A fresh coat of paint is just the start of the major renovations under way at Lola's Saloon.
A fresh coat of paint is just the start of the major renovations under way at Lola's Saloon.

Lola’s Saloon has always been larger in spirit than in size.

Since opening in 2006, the West 7th Street corridor club has hosted shows by some of the biggest and best underground bands on the planet, including Cold War Kids, The Sword, Fleet Foxes, The Pharcyde, The Polyphonic Spree, and popular locals Burning Hotels, Quaker City Night Hawks, Telegraph Canyon, Pinkish Black, and The Unlikely Candidates. The 3,500-square-foot space with a small front patio and generous back patio is frequently busy and occasionally reaches its 250-person capacity.

Co-owners Jon Carney, Brian Forella, and Ryan Higgs often dreamed about expanding in some way, mostly to be able to offer something in addition to music to tap into that part of the citizenry that’s not interested in cool, progressive sounds. The co-owners noticed the sprawling abandoned property behind the venue but could not track down the owner until an acquaintance, a real estate agent, came along with the right name and phone number. During the summer, the Lola’s guys found an investor, Fort Worth’s Brian Robertson, owner of Green Roofing and Construction, and in August, they signed a lease.

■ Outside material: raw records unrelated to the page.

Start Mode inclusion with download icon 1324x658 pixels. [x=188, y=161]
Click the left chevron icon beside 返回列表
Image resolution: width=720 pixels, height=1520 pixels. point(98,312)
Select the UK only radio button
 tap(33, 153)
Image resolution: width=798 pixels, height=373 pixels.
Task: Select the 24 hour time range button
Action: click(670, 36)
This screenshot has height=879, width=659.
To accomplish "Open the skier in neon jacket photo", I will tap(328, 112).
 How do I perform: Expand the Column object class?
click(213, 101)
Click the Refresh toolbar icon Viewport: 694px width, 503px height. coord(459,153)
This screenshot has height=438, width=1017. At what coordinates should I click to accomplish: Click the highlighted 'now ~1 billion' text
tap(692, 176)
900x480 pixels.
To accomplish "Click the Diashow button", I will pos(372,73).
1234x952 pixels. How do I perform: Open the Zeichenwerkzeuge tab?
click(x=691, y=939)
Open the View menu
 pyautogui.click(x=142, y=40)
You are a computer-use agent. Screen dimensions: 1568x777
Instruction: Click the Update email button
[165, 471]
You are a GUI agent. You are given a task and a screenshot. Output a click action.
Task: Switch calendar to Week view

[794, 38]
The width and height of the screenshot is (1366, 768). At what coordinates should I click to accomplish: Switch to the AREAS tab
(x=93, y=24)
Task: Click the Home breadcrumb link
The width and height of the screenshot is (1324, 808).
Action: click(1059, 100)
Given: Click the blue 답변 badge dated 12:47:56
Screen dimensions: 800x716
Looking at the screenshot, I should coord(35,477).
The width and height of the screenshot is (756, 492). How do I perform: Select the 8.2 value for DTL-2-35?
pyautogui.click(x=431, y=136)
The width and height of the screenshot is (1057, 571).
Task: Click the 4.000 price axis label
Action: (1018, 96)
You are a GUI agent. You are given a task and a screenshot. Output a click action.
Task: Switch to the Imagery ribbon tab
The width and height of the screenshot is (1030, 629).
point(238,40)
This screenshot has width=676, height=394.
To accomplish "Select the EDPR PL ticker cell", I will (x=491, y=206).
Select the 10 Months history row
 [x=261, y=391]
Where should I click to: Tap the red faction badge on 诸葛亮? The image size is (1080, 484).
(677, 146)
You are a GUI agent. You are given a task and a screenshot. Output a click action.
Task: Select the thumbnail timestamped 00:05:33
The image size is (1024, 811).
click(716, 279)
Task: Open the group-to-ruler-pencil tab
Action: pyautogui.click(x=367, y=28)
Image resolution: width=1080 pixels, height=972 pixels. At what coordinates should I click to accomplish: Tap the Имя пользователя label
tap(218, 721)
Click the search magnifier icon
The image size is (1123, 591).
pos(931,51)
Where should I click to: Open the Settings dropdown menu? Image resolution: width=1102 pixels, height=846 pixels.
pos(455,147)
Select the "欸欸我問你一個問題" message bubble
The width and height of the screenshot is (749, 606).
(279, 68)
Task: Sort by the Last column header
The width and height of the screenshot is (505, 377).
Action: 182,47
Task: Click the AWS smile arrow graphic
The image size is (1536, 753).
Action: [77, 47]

By late winter or early spring, Lola’s Saloon will be a spacious super-icehouse with a massive (16-by-20-foot) stage, parking for food trucks, and four beautiful, shadeproducing old trees while remaining a cozy home for exceptional underground touring and local artists. The new Lola’s complex will be just over half an acre, spanning Foch Street between 6th and 5th streets.

“We can’t just be rock ’n’ roll Lola’s,” Forella said. “We have to expand our horizons.”

Higgs wants Lola’s to become a destination for everyone, not just creative types: “Right now, if you know Lola’s, you love it, but if you don’t, you just drive by.”

Lola’s Saloon and the yet-unnamed backyard at Lola’s will resemble –– and was inspired by –– The Foundry, The Rustic, Truck Yard, and a couple of other Dallas haunts that have popped up over the past few years and become incredibly successful. The Lola’s deal also includes an adjacent parking lot with about 50 spaces.

Since signing the lease, the Lola’s team has spruced up the existing saloon, starting with a new coat of paint outside, and has been getting the new property ready for all of the changes. The lone structure on the land, a 1,700-square-foot cinder block shed with windows, will be transformed into a bar outfitted with garage doors. The rest of the property will be given over to patio seating and the new stage. As the programming inside Lola’s will remain the same, Higgs said, the outdoor stage will be used mostly for daytime or early sets that won’t conflict with the music indoors or violate Fort Worth’s noise ordinance.

“We’re not going to make the outside be driven by music,” Forella said. “We’re hoping people hang out there. If we do music, we hope it just adds to [the experience]. It’s not just gonna be full-on inside/outside music, music, music.”

However, the Lola’s team intends to book at least one large, ticketed outdoor show per month.

Like Lola’s footprint, the staff will also double in size to a little more than 30 mostly part-time employees.

Construction on the backyard at Lola’s is set to begin on Monday, Nov. 17, right after Fort Worth Rock Assembly, a three-day festival that will take place partially on Lola’s back patio.